17. For his part Mr Rama Valayden for Mr Jhundoo submitted that Ms Suppo had always based her claim squarely on the 2001 Deed as a valid contre lettre , that this was correctly rejected by the Court of Appeal, that the doctrines of commencement de preuve par écrit and pacte secret had never been asserted on her behalf until this appeal to the Board, and that it would be manifestly unjust for the Board now to entertain it.
Analysis
18. As between the judge and the Court of Appeal, this case has the worrying appearance of ships passing in the night. In the Board’s view the judge plainly relied upon the 2001 Deed as written evidence strongly supportive of a factual finding that there was a sufficient intention in 1987 that the Property was immediately to be held upon trust for Ms Suppo, so as from the outset to taint the purchase of the Property with illegality. He never had to decide whether the 2001 Deed was, viewed on its own, a valid contre lettre. The only obligation which it contained was Mr Jhundoo’s obligation to transfer the property at Ms Suppo’s direction. Since the purchase was void from the outset, that obligation was, in the Board’s view, both irrelevant and unlawful. It was irrelevant because the property was to be sold, and the net proceeds of sale distributed in accordance with section 5(4) of the 1975 Act. It was unlawful because it flowed from an illegal scheme by a non-citizen to acquire a beneficial interest in real property.
20. The Board sees no reason to doubt the Court of Appeal’s finding that the 2001 Deed was not, viewed on its own, a valid contre lettre . During cross examination at trial Ms Suppo had said that, in 1987, she was much too deeply in love with Mr Jhundoo to give any thought to the need for a written acknowledgment from him about her financial contribution to the purchase of, and her interest in, the Property. That need occurred to her many years later.
21. But equally, the Board can envisage no basis whereby, leaving aside Mr Valayden’s submission about injustice, the judge’s factual finding that there had been a common intention trust of the Property from the outset can be faulted. It was squarely based upon the written and oral evidence, including the 2001 Deed, and he both had, and made full use of, his unique advantage of seeing Mr Jhundoo and Ms Suppo cross-examined. The 2001 Deed was, in the Board’s view, plainly a sufficient commencement de preuve par ecrit to displace the usual prohibition on purely oral proof.
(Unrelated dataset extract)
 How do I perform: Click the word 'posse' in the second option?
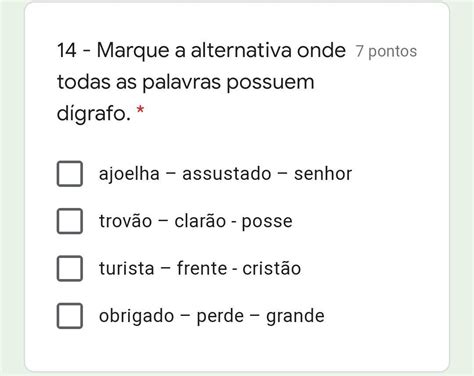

“ it was understood between plaintiff and defendant that the said plot of land was a ‘bien propre’ of the plaintiff .”
In para 19 she describes the 2001 Deed as containing admissions by Mr Jhundoo.
23. Her reliance upon the 2001 Deed as evidence became even clearer in her replies to a Request for Particulars. She was asked what documentary evidence she had of her allegations that she paid for the purchase of the Property, and for the construction of the buildings. Her reply in each case was :
“Please refer to the ‘contre-lettre’ annexed to the plaintiff’s Plaint with Summons.”
She was clearly using the phrase “ contre-lettre ” as shorthand for the 2001 Deed, as written evidence, rather than making a point about its validity or legal consequences.